Additionally, higher PaCO2 was an important factor for mortality. A previous retrospective study of patients with IPF in a single center yielded similar results [25]. The present prospective study corroborated these findings among heterogenous patients waiting for transplantation, not limited to IPF. In the future, we wish to investigate the potential usefulness of PaCO2 as a new biomarker for risk stratification.

Some limitations of the present study should be mentioned. Firstly, the present study was conducted in Japan where the LAS system is not used and the waitlist time is long. In Japan, allocation is solely based on the waiting time. In contrast, in the Eurotransplant region and the U.S., an allocation system is in place, stratifying patients based on medical urgency and anticipated 1-year survival. In addition, the underlying diseases of enrolled patients may differ between countries. Therefore, the present results may be specific to Japan. Moreover, because of the small number of patients, we were unable to perform an analysis based on each underlying disease. Our findings were only adjusted depending on the presence or absence of interstitial pneumonia through multivariable analysis. Hence, further study is warranted to determine the generalization of these findings. Secondly, we used mMRC and SGRQ score as measures of dyspnea and HRQL, respectively, both of which are well-established questionnaires in the respiratory field. However, as they are not specific to patients with severe diseases, the median and whole scores tended to skew toward worse outcomes. Lung transplant-specific instruments, such as the recent Lung Transplant Quality of Life (LT-QOL) [26], may generate better predictive features. Unfortunately, we did not have detailed data at the time of transplantation.
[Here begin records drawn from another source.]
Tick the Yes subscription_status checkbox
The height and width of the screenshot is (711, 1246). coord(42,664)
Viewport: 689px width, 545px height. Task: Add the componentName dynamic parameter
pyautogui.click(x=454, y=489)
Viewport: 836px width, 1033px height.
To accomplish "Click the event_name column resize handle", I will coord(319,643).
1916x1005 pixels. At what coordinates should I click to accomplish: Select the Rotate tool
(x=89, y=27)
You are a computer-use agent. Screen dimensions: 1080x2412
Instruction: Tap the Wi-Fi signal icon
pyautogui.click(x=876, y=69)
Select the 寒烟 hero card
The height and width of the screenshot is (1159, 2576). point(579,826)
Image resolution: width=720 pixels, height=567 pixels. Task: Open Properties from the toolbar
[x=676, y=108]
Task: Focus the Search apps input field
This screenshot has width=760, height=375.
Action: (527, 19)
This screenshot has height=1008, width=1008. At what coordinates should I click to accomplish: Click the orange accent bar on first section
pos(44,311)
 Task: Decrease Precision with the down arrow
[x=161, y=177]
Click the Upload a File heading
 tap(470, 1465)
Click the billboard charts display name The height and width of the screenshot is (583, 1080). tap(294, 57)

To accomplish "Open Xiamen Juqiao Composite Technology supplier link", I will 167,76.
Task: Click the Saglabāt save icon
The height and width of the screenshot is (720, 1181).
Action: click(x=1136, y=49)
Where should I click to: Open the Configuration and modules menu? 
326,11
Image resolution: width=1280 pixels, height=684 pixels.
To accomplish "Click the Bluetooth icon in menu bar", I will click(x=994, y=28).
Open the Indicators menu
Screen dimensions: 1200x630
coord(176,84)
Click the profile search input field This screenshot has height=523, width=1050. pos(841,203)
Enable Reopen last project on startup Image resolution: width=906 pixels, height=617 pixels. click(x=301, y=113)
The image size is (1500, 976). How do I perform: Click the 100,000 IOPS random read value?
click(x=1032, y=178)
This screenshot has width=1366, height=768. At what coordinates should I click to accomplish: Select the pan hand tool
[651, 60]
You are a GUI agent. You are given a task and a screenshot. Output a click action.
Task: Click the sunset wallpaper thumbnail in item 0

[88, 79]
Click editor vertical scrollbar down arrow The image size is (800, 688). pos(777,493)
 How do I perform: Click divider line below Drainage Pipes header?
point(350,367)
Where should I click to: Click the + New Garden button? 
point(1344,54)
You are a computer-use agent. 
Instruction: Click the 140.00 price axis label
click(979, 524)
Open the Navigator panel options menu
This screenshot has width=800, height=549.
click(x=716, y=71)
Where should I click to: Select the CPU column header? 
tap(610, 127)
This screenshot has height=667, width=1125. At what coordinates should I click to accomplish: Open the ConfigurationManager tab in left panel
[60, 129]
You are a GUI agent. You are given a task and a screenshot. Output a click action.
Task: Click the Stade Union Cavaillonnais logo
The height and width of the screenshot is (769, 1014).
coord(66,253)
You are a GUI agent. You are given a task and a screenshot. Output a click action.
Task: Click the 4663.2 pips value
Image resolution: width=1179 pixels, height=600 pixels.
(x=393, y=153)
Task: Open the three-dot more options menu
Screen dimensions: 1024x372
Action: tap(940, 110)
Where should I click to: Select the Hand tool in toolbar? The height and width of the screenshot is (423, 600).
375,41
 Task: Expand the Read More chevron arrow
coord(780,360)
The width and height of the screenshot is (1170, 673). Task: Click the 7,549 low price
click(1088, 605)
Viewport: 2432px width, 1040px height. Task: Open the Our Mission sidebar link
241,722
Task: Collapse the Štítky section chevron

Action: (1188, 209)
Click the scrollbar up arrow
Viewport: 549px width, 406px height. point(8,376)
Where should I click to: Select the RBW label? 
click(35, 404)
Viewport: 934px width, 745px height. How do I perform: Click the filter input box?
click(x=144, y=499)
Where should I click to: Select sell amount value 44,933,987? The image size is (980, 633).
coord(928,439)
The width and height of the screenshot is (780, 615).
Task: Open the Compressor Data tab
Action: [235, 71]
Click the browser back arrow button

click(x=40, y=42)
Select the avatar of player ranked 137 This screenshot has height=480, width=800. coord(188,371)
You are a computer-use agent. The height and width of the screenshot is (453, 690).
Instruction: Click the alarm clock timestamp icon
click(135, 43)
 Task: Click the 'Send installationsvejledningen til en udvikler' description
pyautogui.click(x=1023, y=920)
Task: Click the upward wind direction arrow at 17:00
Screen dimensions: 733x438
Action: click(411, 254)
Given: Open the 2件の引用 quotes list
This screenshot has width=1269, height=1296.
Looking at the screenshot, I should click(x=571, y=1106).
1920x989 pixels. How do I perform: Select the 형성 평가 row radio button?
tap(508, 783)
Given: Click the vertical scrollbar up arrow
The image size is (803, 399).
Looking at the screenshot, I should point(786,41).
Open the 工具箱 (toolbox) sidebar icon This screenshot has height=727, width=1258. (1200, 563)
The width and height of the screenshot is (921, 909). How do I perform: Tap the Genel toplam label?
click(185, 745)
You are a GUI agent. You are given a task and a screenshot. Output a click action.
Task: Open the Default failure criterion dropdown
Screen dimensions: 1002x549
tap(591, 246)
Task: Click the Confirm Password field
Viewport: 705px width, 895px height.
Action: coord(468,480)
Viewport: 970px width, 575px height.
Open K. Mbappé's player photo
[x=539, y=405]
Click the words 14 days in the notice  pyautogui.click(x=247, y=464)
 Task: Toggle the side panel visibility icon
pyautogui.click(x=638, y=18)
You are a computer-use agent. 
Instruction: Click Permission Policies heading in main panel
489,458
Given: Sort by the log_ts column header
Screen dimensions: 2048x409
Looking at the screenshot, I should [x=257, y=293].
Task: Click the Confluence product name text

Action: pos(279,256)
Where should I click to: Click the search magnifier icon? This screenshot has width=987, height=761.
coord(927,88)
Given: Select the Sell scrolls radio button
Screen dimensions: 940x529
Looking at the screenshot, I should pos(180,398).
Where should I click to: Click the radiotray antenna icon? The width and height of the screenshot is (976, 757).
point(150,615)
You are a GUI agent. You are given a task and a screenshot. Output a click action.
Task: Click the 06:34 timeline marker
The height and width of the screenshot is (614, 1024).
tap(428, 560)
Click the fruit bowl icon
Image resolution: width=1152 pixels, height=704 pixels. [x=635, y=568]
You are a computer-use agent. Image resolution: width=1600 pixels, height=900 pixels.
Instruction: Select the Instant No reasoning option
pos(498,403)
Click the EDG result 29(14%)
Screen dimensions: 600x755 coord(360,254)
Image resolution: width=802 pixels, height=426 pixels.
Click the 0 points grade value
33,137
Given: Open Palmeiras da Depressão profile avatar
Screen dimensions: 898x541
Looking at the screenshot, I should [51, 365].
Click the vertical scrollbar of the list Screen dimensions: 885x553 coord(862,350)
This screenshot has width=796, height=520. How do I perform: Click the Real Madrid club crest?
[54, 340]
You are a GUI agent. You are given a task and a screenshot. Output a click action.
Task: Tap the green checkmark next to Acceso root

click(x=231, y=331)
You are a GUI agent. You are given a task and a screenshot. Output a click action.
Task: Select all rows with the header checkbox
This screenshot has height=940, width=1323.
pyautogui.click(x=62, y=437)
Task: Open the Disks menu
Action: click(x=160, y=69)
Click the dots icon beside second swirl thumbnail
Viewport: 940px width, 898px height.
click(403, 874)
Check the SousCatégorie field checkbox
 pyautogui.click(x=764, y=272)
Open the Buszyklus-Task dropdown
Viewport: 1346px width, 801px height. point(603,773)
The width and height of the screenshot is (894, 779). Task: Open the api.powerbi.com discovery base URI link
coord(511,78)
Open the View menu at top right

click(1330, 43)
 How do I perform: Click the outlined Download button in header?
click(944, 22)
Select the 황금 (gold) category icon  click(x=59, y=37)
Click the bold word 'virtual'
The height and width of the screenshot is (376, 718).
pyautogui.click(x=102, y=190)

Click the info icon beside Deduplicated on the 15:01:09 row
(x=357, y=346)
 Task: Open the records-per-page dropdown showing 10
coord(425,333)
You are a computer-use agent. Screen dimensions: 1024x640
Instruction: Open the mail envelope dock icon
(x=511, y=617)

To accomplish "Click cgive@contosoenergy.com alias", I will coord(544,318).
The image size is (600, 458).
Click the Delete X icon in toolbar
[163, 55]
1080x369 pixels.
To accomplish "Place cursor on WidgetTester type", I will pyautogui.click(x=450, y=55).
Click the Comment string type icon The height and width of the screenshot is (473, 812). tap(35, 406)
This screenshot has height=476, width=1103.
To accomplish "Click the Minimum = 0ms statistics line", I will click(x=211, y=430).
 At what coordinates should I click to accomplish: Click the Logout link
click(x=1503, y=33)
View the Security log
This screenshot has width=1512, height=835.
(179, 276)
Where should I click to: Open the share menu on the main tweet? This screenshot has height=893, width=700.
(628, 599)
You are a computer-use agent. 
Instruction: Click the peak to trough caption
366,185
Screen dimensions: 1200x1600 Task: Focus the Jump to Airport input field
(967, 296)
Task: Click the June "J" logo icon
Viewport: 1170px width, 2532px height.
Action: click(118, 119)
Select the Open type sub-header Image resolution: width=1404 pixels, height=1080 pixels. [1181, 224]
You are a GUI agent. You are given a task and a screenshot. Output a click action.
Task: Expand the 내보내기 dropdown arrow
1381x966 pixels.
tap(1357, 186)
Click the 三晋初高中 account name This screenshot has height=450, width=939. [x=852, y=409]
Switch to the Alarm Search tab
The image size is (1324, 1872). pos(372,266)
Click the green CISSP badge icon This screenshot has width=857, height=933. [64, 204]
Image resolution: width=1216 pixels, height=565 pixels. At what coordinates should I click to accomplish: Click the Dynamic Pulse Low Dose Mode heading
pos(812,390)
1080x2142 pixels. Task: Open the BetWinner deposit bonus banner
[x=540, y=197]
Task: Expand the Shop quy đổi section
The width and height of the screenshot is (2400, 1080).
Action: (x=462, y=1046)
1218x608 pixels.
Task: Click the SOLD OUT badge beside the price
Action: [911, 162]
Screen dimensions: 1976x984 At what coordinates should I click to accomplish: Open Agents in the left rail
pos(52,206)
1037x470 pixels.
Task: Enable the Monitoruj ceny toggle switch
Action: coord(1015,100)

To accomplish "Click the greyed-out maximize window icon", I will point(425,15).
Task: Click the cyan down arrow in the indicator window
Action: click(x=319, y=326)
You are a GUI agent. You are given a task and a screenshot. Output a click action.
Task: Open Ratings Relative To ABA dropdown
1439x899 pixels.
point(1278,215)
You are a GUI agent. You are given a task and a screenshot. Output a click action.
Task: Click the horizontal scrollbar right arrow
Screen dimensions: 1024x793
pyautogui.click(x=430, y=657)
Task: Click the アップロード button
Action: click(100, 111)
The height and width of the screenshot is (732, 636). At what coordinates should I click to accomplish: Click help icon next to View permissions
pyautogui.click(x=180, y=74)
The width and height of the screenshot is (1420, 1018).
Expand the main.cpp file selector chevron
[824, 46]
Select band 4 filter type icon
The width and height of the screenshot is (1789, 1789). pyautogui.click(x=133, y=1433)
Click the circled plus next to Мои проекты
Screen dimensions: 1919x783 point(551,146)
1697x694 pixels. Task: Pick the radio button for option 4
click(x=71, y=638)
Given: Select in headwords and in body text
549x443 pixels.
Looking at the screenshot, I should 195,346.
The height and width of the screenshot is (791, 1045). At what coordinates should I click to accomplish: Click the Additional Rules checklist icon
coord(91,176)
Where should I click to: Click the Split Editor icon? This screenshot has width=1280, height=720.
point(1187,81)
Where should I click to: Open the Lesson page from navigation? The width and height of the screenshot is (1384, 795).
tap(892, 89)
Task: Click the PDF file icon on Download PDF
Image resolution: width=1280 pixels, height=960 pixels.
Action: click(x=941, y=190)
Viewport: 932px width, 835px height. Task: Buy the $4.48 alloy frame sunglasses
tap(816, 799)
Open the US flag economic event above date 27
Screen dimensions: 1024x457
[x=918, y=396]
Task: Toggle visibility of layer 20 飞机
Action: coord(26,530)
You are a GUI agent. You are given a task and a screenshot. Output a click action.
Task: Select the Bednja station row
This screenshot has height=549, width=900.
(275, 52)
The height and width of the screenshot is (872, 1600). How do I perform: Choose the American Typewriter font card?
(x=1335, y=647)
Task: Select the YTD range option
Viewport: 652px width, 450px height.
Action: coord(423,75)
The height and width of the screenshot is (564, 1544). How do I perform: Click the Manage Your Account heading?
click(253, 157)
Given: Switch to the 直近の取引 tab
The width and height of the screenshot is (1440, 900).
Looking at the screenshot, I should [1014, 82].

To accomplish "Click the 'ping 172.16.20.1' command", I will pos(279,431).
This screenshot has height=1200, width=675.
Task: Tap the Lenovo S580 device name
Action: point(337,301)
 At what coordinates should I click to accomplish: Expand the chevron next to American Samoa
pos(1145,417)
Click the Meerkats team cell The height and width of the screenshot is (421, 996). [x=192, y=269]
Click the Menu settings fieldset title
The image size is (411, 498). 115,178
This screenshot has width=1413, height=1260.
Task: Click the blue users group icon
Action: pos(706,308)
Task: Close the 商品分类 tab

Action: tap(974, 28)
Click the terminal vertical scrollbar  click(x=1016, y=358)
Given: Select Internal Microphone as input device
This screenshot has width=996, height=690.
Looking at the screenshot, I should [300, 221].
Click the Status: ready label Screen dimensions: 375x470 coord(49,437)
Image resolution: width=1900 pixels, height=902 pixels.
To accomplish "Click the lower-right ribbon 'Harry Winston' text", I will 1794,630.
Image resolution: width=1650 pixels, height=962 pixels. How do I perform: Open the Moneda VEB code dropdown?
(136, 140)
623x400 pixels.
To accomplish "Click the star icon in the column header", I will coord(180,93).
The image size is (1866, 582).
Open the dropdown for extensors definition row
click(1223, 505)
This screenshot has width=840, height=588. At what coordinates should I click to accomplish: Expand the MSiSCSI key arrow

This approach could provide insight into the association of mMRC and SGRQ score with the course of disease, in addition to mortality.

Conclusions

In this study, patient-reported dyspnea and health were significantly associated with waitlist mortality in patients waiting for lung transplantation, in addition to other clinical variables such as patients’ age, underlying disease, and physiological measures. Patient-reported dyspnea and health may be measured through multi-dimensional analysis, including subjective perceptions. Following the development of a new allocation system in Japan, these parameters can be used for risk stratification regarding waitlist mortality.